Touring, la ruota che attraversò lo Stivale

In seguito si aprì ad altre possibilità di viaggio; promotore di strade, editore di carte topografiche

Daniele Carozzi

Il primo vagito del Touring Club fu una pedalata. Poi quella ruota di bicicletta attraversò la storia del Paese, dapprima facendo conoscere l'Italia agli italiani e successivamente educandoli alla difesa del patrimonio artistico e ambientale. Quando nel 1894, a due passi da piazza Duomo, Federico Johnson, Luigi Bertarelli e altri imprenditori appassionati di «velocipede» fondarono il Touring Club Ciclistico Italiano, le finalità dichiarate erano di tipo patriottico e istruttivo, oltre che salutistico. «Se la popolazione conosce la propria Patria, la ama» soleva ripetere Bertarelli. Il carattere dell'iniziativa, volutamente popolare, si differenziava in tal modo dal «Grand Tour» di fine secolo, esclusiva di nobili e ricchi borghesi, per consentire alle classi meno abbienti un salto di qualità: dal pellegrinaggio all'escursione.
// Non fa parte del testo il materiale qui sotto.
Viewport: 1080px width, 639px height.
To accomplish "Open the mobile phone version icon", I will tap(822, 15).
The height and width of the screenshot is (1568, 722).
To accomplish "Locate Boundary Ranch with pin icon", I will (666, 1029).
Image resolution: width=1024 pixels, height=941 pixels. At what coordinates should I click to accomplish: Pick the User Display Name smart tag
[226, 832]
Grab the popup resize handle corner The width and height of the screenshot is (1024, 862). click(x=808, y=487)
A piedi o in bicicletta, per scoprire le bellezze naturali e tonificarsi mediante «aria buona» ed esercizio fisico.
La scrupolosa narrazione di ciò che il Touring ha significato per gli italiani in oltre un secolo di attività è stata realizzata da Stefano Pivato, docente di Storia contemporanea all'Università di Urbino, nel suo libro «Il Touring Club Italiano» (Il Mulino, Bologna, 12 euro), che è stato presentato ieri. Oltre all'autore, interverranno lo scrittore Giancarlo Comolli e il presidente del Touring, Roberto Ruozi.
A fine Ottocento il successo del turismo ciclistico fu pressochè immediato, anche se in quei tempi il ciclista veniva ritenuto un tipo stravagante e l'uso della bicicletta, strumento considerato pressochè diabolico, fu addirittura proibito ai parroci da parte del Vaticano. Nel XX secolo, con il fremito della velocità e del modernismo, il sodalizio perde la specificazione di «Ciclistico» aprendosi ad altre possibilità di viaggio: in treno, in auto o con le prime motociclette. Promotore di nuove strade e della loro buona conservazione, editore delle carte topografiche d'Italia in scala 250.000 e della «Guida d'Italia», il Touring organizza lunghe gite di massa su due ruote riscontrando grande successo di nuovi adepti: dai 50mila soci del 1905 passerà così ai 100mila del 1911.
Accusato dagli austriaci di spiare, tramite i suoi escursionisti, le terre dell'Irredentismo per aggiornare carte topografiche destinate all'Esercito italiano (ed era vero), dopo la Grande guerra il sodalizio organizzerà le visite di soci sui luoghi delle nuove terre italiane. Con l'avvento del fascismo, pur condividendone i valori ideali del Risorgimento, il Tci si sente plagiato dalla «concorrenza» di governo: le gite dopolavoro di massa (in treno) e le migliaia di colonie per bambini create dal regime offuscano le iniziative turistiche e i villaggi vacanza per fanciulli poveri di cui il Touring fu antesignano. E dai 300mila soci del 1926 scenderà ai 160mila del 1939. Nel 1937, in osservanza alla messa al bando delle parole straniere, cambierà nome in Consociazione Turistica Italiana per riprendere l'originale denominazione nell'immediato dopoguerra. Con gli anni Cinquanta il Touring fa conoscere agli italiani l'Europa, e il decennio successivo la sua filosofia patriottica si deve sfumare in quella di educazione al senso civico ed alla tutela del patrimonio ambientale e artistico. Infatti, dal «boom» economico ai giorni nostri, un nuovo turismo di massa (ora in automobile), vede milioni vacanzieri mordi e fuggi che affollano spiagge e strade smaniosi di frivoli piaceri ma spesso incapaci di visitare in un museo. Un turismo «usa e getta» che il Touring deplora. E proprio in questo senso, forte dei suoi attuali 480mila soci, il sodalizio avrà ancora molto lavoro da svolgere.